- _Exercise task 1_
According to the review of Mortal Kombat Annihilation, which game is the movie's plot loosely based on?
- _Exercise task 2_
Rewrite the dataset rows starting at the entry containing "SCGI 2022 Annual Conference (1214, 1334)" and ending at the entry containing "Courses (1143, 933)", both included, and keep any request lines as they are. In the answers, multiply every click coordinate by 1.85 and round to whole numbers, with halves rounded up.

Why “Mortal Kombat Annihilation” is the Worst Video Game Adaptation

See Why No One Wanted to Come Back to the Fighting Tournament

With recent successful video game adaptations such as The Last Of Us (2023) series and the Sonic movies, one could almost forget the history of bad adaptations. Whether it be the original Super Mario Bros. Movie (1993), the recent Halo (2022-Present) show, or any video game film directed by Uwe Boll, video game adaptations did not have the greatest reputation. With that being said, though, none of these previous adaptations come close to the crown achievement of bad video game adaptations; Mortal Kombat Annihilation (1997). 

The Fight Choreography is a Step Down From the Original Film

With the Mortal Kombat games being all about hand-to-hand combat, naturally this is expected to be seen in an adaptation. The original ‘95 film did a pretty good job with this, with the filmmakers actually getting some actors with a martial arts background, such as Robin Shou, who played Liu Kang, and Chris Casamassa, who played Scorpion. However, in the sequel, Annihilation, many of the fight scenes involve actors jumping or flipping in the air on obvious wires or doing spin kicks that aren’t hitting anyone. Now, of course not all the actors have a martial arts background, so the filmmakers needed to make sure the cast was safe performing these fight scenes. Thing is, there is another solution they could have used: stunt doubles. They could have digitally inserted the actor’s face onto the double who were doing the fight scenes. This was achievable by ‘97. But as is, it feels more like a ballet of Mortal Kombat rather than a serious action film. 

The Movie Adapts Elements From the Game with Underwhelming Results 

The movie’s plot is loosely based on the game Mortal Kombat 3, with Shao Kahn (Brian Thompson) invading Earthrealm with his forces from Outworld after Liu Kang won the Mortal Kombat tournament. However, the film takes some creative liberties. Raiden (James Remar), Shao Kahn, and Shinnok (Reiner Schöne) are all related, despite not being a thing in the games and ultimately plays very little into the film. Characters like Nightwolf (Litefoot) are in one scene and never mentioned again, with other characters like Stryker getting name-dropped but never appear, and some key plot points happen off-screen. It feels like the filmmakers were going through a checklist of things in Mortal Kombat without understanding what made them special in the first place. There are a dozen characters from the games in the film, yet barely any of them leave an impact. At least when studios like Marvel have a bunch of characters in a film, they’re given moments to help flesh out their characters. Here, characters go from point A to point B and hardly anything is discovered about them.

Why “Mortal Kombat Annihilation” is the Worst Video Game Adaptation

The Script Has Some of the Worst Dialogue in a Motion Picture 

One of the more infamous aspects of Annihilation is its dialogue, which some have considered so bad that it makes Attack of the Clones’ (2002) writing look Oscar-worthy by compassion. Whether it’s Scorpion (J.J. Perry) yelling “Sucker” to Liu Kang, Shao Kahn shouting “The Merger has begun. Earth is under attack, and it is glorious!”, or the iconic exchange “Mother, you’re alive,” “Too bad you, will die” -Kitana (Talisa Soto) and Sindel (Musetta Vander). Apparently actors Chirstopher Lambert and Linden Ashbly, who played Raiden and Johnny Cage in the original film, respectively, hated the script so much they told the writers to change it, and when the writers refused, the two quit the film, resulting in both of their characters getting recast. It feels as if the writers were trying to capture the sillier aspects of the games in the movie. Thing is, what works in one medium may not always work in another. The original film’s script wasn’t perfect either, but there was still some sense of charm to it. This sequel’s script feels like first draft material that should have been heavily rewritten.

Dataset rows
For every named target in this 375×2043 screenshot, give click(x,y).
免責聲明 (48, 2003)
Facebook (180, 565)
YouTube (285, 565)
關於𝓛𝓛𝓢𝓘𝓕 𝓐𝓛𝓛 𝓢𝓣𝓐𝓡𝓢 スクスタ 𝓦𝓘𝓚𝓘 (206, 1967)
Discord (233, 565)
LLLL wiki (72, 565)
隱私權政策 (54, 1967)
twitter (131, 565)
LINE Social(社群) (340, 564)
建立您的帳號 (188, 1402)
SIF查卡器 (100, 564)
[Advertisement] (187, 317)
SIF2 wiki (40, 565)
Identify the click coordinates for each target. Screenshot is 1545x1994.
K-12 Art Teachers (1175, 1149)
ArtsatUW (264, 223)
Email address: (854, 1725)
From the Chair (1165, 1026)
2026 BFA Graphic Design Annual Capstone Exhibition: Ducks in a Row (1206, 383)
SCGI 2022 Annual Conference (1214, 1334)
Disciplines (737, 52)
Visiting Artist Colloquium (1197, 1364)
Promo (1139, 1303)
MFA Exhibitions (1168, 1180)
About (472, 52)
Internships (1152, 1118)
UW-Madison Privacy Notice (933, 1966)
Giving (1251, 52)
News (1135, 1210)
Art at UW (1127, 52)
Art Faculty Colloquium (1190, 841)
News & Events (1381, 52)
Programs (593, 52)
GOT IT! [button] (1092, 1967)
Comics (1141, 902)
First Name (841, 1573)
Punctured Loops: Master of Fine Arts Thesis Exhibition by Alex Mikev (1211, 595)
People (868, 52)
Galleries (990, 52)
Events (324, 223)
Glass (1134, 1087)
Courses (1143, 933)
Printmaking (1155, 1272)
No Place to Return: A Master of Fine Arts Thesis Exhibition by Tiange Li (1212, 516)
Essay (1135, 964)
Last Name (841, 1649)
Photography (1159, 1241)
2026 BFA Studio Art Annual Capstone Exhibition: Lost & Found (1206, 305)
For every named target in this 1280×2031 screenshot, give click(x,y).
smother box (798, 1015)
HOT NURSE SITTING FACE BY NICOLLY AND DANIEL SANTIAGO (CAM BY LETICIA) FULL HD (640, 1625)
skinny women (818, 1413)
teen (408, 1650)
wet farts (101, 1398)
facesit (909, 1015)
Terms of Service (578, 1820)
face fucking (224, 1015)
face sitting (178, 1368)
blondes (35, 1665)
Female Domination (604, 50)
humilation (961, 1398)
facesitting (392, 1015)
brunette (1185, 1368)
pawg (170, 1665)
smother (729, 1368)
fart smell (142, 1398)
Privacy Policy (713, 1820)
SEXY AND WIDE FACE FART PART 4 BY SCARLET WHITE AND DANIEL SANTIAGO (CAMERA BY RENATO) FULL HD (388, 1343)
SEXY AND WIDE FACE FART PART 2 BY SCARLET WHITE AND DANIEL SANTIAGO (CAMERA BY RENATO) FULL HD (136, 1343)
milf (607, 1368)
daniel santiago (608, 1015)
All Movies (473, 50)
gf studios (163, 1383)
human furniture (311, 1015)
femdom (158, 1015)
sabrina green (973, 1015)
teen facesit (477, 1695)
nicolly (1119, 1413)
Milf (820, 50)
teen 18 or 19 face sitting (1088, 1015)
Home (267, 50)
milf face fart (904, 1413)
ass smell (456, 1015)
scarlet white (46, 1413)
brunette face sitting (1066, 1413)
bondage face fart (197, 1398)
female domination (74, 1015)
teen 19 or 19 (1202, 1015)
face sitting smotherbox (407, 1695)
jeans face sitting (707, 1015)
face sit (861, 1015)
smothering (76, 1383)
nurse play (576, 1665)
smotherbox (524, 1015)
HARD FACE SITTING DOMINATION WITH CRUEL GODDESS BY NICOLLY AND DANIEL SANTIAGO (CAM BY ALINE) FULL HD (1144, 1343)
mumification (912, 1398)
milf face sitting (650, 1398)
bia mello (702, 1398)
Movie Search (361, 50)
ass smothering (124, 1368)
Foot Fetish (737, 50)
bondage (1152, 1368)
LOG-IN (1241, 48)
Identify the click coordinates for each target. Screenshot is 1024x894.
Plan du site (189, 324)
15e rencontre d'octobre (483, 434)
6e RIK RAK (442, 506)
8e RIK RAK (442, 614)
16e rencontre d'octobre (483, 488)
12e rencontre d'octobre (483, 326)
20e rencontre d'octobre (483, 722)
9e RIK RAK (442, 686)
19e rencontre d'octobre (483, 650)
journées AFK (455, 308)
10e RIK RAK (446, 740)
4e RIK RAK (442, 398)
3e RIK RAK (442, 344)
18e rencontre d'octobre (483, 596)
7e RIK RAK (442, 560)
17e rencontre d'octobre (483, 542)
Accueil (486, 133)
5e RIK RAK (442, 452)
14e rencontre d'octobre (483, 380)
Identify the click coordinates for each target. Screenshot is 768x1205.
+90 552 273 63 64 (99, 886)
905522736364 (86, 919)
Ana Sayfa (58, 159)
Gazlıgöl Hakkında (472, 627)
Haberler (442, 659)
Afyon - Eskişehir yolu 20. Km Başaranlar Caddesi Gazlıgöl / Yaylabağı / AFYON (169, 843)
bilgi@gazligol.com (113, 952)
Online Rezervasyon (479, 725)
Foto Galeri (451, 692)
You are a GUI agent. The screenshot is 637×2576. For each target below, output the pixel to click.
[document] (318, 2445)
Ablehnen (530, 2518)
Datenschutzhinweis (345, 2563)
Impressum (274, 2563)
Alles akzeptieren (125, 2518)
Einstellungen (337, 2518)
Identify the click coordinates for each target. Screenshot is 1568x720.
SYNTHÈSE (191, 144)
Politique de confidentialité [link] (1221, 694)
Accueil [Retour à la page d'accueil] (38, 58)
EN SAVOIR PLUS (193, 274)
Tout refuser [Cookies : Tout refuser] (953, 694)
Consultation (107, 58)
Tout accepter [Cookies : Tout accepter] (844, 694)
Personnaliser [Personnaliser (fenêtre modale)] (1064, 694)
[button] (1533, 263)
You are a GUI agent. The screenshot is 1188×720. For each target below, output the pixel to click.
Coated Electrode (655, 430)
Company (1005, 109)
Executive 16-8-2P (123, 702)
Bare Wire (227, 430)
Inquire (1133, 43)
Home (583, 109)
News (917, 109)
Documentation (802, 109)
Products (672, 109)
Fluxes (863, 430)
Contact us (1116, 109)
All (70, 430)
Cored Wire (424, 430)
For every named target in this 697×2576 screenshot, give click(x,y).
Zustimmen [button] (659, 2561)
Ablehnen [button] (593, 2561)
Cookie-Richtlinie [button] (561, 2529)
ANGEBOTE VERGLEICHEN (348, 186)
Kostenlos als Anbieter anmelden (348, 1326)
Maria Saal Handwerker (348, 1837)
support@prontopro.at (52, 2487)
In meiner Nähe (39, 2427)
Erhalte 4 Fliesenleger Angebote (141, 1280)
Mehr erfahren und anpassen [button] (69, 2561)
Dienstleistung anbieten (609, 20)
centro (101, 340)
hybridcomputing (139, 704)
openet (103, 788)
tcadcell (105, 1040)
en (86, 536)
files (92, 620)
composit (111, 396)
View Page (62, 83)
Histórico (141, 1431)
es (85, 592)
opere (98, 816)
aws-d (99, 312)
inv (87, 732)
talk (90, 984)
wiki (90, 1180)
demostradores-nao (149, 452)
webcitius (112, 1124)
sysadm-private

- _Task solution 1_
Mortal Kombat 3.

- _Task solution 2_
SCGI 2022 Annual Conference (2246, 2468)
Disciplines (1363, 96)
Visiting Artist Colloquium (2214, 2523)
Promo (2107, 2411)
MFA Exhibitions (2161, 2183)
About (873, 96)
Internships (2131, 2068)
UW-Madison Privacy Notice (1726, 3637)
Giving (2314, 96)
News (2100, 2239)
Art at UW (2085, 96)
Art Faculty Colloquium (2202, 1556)
News & Events (2555, 96)
Programs (1097, 96)
GOT IT! [button] (2020, 3639)
Comics (2111, 1669)
First Name (1556, 2910)
Punctured Loops: Master of Fine Arts Thesis Exhibition by Alex Mikev (2240, 1101)
People (1606, 96)
Galleries (1832, 96)
Events (599, 413)
Glass (2098, 2011)
Courses (2115, 1726)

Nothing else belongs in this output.